Objective:
Swap "dropdown" for "drop-down list" everywhere in the listing below, and reproduce every other line without change.

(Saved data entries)

►

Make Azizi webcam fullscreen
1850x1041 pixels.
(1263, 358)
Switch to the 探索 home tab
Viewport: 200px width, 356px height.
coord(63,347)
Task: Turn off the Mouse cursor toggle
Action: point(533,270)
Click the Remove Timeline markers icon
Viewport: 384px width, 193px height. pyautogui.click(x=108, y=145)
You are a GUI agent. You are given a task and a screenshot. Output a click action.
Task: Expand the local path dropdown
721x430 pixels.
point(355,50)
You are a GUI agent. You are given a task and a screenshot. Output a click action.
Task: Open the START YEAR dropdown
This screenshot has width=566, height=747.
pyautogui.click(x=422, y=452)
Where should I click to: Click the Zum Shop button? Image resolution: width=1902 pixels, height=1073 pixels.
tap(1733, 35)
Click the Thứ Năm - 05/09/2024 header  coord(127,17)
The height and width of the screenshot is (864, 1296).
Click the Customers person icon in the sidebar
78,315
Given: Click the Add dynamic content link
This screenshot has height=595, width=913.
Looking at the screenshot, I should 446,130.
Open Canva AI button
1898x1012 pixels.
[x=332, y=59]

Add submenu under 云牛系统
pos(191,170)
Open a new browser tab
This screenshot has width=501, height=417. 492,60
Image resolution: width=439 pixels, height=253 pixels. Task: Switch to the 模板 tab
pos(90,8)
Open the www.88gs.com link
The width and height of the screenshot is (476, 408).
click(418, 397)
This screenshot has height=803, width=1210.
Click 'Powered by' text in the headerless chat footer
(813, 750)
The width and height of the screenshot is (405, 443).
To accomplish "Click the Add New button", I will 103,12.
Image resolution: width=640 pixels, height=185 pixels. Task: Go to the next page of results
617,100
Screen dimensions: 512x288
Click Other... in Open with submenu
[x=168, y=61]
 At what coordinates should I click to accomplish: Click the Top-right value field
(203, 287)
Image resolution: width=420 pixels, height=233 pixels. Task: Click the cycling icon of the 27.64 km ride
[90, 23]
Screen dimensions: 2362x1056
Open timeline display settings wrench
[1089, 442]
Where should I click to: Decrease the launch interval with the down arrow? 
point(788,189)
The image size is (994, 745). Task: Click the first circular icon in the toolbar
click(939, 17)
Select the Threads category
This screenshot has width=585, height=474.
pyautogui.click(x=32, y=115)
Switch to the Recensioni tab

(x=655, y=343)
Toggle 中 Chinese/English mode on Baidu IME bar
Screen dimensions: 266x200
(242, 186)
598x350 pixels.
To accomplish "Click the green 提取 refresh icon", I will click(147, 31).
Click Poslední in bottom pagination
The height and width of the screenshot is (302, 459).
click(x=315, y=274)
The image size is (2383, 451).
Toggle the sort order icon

◄

Full response:
Make Azizi webcam fullscreen
1850x1041 pixels.
(1263, 358)
Switch to the 探索 home tab
Viewport: 200px width, 356px height.
coord(63,347)
Task: Turn off the Mouse cursor toggle
Action: point(533,270)
Click the Remove Timeline markers icon
Viewport: 384px width, 193px height. pyautogui.click(x=108, y=145)
You are a GUI agent. You are given a task and a screenshot. Output a click action.
Task: Expand the local path drop-down list
721x430 pixels.
point(355,50)
You are a GUI agent. You are given a task and a screenshot. Output a click action.
Task: Open the START YEAR drop-down list
This screenshot has width=566, height=747.
pyautogui.click(x=422, y=452)
Where should I click to: Click the Zum Shop button? Image resolution: width=1902 pixels, height=1073 pixels.
tap(1733, 35)
Click the Thứ Năm - 05/09/2024 header  coord(127,17)
The height and width of the screenshot is (864, 1296).
Click the Customers person icon in the sidebar
78,315
Given: Click the Add dynamic content link
This screenshot has height=595, width=913.
Looking at the screenshot, I should 446,130.
Open Canva AI button
1898x1012 pixels.
[x=332, y=59]

Add submenu under 云牛系统
pos(191,170)
Open a new browser tab
This screenshot has width=501, height=417. 492,60
Image resolution: width=439 pixels, height=253 pixels. Task: Switch to the 模板 tab
pos(90,8)
Open the www.88gs.com link
The width and height of the screenshot is (476, 408).
click(418, 397)
This screenshot has height=803, width=1210.
Click 'Powered by' text in the headerless chat footer
(813, 750)
The width and height of the screenshot is (405, 443).
To accomplish "Click the Add New button", I will 103,12.
Image resolution: width=640 pixels, height=185 pixels. Task: Go to the next page of results
617,100
Screen dimensions: 512x288
Click Other... in Open with submenu
[x=168, y=61]
 At what coordinates should I click to accomplish: Click the Top-right value field
(203, 287)
Image resolution: width=420 pixels, height=233 pixels. Task: Click the cycling icon of the 27.64 km ride
[90, 23]
Screen dimensions: 2362x1056
Open timeline display settings wrench
[1089, 442]
Where should I click to: Decrease the launch interval with the down arrow? 
point(788,189)
The image size is (994, 745). Task: Click the first circular icon in the toolbar
click(939, 17)
Select the Threads category
This screenshot has width=585, height=474.
pyautogui.click(x=32, y=115)
Switch to the Recensioni tab

(x=655, y=343)
Toggle 中 Chinese/English mode on Baidu IME bar
Screen dimensions: 266x200
(242, 186)
598x350 pixels.
To accomplish "Click the green 提取 refresh icon", I will click(147, 31).
Click Poslední in bottom pagination
The height and width of the screenshot is (302, 459).
click(x=315, y=274)
The image size is (2383, 451).
Toggle the sort order icon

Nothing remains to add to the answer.